High resolution climate modelling

This project involves developing higher resolution versions of our coupled climate model, in order to investigate the impact of resolving small-scale processes on the model mean climate, variability and extremes. It forms part of the Met Office/NERC Joint Weather and Climate Research Programme (JWCRP-Met Office, JWCRP-NERC).

Extreme rainfall processes across space and time scales

This project involves the analysis of extreme rainfall processes, and model deficiencies in the representation of these, across space and time scales. A key aspect is developing a very high resolution (1.5 km) version of the Met Office Unified Model, over a region of the UK, for use in climate change studies.

Coupled model error growth in the Madden-Julian Oscillation (MJO)

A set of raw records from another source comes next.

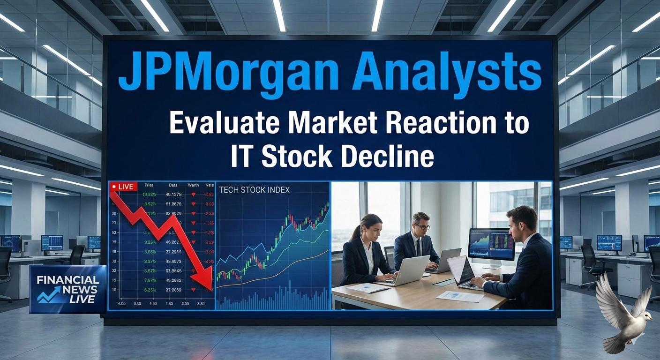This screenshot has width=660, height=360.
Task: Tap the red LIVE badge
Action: pos(123,187)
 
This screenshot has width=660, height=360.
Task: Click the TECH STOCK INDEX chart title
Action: pos(254,190)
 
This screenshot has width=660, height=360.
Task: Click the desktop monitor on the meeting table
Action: pos(491,245)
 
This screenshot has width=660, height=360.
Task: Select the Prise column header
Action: pos(149,186)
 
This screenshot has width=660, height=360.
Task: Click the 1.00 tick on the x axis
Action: pos(153,304)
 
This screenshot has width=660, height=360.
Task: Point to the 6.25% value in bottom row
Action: pos(150,290)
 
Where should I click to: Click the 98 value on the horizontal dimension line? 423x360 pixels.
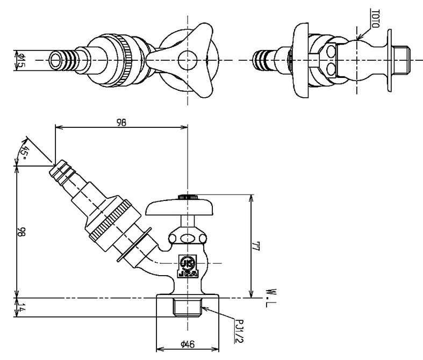pos(121,123)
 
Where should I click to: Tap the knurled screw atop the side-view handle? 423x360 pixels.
pos(187,197)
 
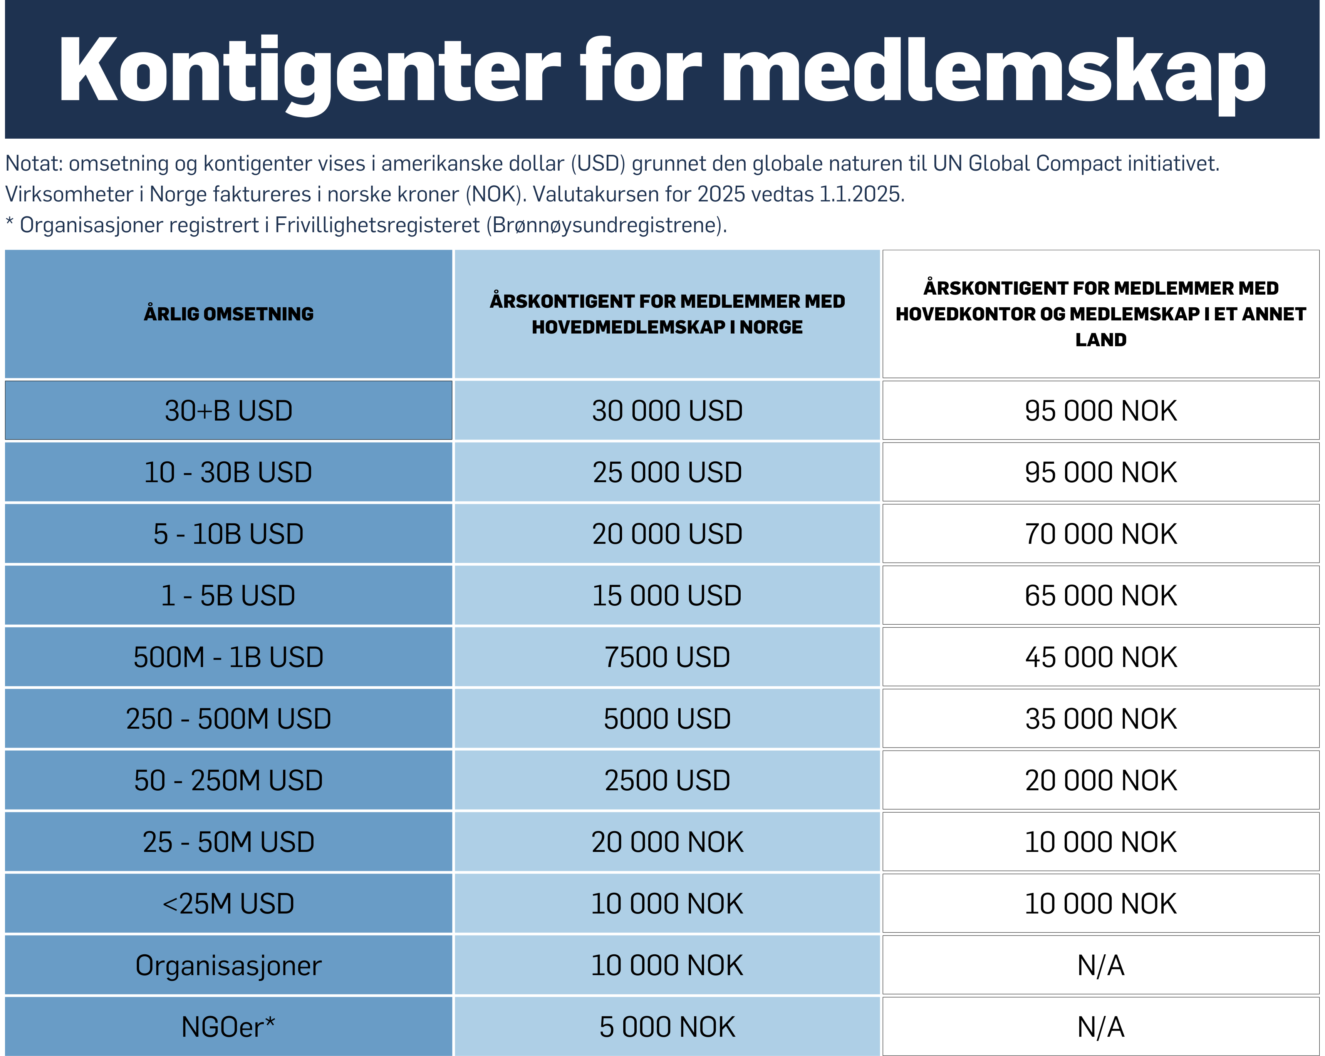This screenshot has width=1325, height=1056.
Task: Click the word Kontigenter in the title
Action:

The MJO is an important phenomenon that links weather and climate. This project is to analyse the MJO error in various configurations of the Met Office Unified Model to gain understanding of the causes of model biases.

Development of stochastic physics parametrizations

Development and adaptation of current stochastic physics schemes to offset the absence of small scale processes in lower resolution versions of climate models, and thus include some of the missed variability of subgrid processes.

Transpose-AMIP experiments

Transpose-AMIP is an international project to run climate models in weather forecast mode initialised from NWP analyses. This allows an assessment of the fast physical processes operating in climate models using detailed observations of particular meteorological events.